SAN DIEGO, CA – The city’s six labor unions have agreed to a fourth consecutive year without an across-the-board pay increase for their workers, a streak that could stretch to nine years because of a pension reform initiative overwhelmingly approved by voters earlier this month.
The City Council voted 6-1 Monday to approve the one-year labor pacts for each union, with Councilman Carl DeMaio dissenting and Councilwoman Marti Emerald absent.
DeMaio, who is running for mayor, objected to the contracts because he said they continue to include such things as step salary increases based on tenure rather than performance and bonus specialty pay for workers based on degrees or certifications that they’re required to have. It’s the third year he’s been the lone vote against labor deals negotiated by Mayor Jerry Sanders.
“My standard has always been are we moving the ball forward for taxpayers,” DeMaio said. “… Each year though I have to evaluate from the baseline of ‘Are we making progress?’ And I have voted against labor contracts that do not make enough progress, that continue certain policies that we just don’t see in the local labor market.”
None of the city’s unions have negotiated increases for their workers since some agreed to — and some had imposed on them — contracts that called for a 6 percent compensation cut in 2009. That cut, which saved the struggling city $30 million annually, has been carried forward in each subsequent labor deal.

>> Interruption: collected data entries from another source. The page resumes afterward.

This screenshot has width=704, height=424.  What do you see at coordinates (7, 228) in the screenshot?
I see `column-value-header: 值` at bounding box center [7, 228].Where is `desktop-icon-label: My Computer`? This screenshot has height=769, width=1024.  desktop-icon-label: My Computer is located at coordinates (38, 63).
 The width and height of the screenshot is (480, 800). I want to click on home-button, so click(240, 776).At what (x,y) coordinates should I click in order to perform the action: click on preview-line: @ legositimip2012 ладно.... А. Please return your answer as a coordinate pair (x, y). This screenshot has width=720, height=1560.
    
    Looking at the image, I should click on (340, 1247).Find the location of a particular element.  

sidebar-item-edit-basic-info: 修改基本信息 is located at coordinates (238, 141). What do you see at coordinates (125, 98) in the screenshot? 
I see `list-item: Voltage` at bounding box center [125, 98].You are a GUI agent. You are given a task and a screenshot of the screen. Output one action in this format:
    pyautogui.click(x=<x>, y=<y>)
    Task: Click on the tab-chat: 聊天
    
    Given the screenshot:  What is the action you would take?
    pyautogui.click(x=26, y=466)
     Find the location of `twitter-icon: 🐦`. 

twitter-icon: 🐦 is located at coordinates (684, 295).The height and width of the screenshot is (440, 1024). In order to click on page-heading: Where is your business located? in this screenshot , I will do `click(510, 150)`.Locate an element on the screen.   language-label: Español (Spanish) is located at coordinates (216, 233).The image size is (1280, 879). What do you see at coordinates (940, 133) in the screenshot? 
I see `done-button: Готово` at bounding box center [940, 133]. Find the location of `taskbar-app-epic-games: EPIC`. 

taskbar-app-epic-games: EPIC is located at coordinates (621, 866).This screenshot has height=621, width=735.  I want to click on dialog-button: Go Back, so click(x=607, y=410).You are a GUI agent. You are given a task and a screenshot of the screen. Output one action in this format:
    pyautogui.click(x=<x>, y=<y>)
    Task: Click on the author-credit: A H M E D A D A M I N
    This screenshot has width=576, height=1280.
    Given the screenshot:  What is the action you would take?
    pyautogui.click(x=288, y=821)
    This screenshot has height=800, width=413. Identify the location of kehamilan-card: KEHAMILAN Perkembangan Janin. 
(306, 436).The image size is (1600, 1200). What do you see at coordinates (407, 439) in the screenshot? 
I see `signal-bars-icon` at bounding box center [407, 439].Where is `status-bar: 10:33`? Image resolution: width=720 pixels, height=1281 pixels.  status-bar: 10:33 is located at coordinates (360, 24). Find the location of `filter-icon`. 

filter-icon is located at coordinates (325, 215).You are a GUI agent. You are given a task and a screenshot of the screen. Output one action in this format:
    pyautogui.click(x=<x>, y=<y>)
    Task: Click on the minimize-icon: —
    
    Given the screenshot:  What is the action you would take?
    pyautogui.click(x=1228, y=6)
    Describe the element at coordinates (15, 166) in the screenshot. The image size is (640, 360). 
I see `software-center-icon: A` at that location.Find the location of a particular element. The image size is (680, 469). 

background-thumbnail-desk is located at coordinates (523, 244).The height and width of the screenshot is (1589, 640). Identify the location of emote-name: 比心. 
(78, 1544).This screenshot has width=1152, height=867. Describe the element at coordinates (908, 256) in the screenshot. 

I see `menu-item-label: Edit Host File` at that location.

Workers can still receive raises through step increases or promotions, but there’s been no across-the-board hikes.
Hope for future increases doesn’t look good either. Voters recently approved Proposition B which has a provision that calls for the city to propose in labor negotiations a freeze on each worker’s pensionable pay for the next five years. Unions have already mounted a legal challenge because they say such a mandate violates state labor law.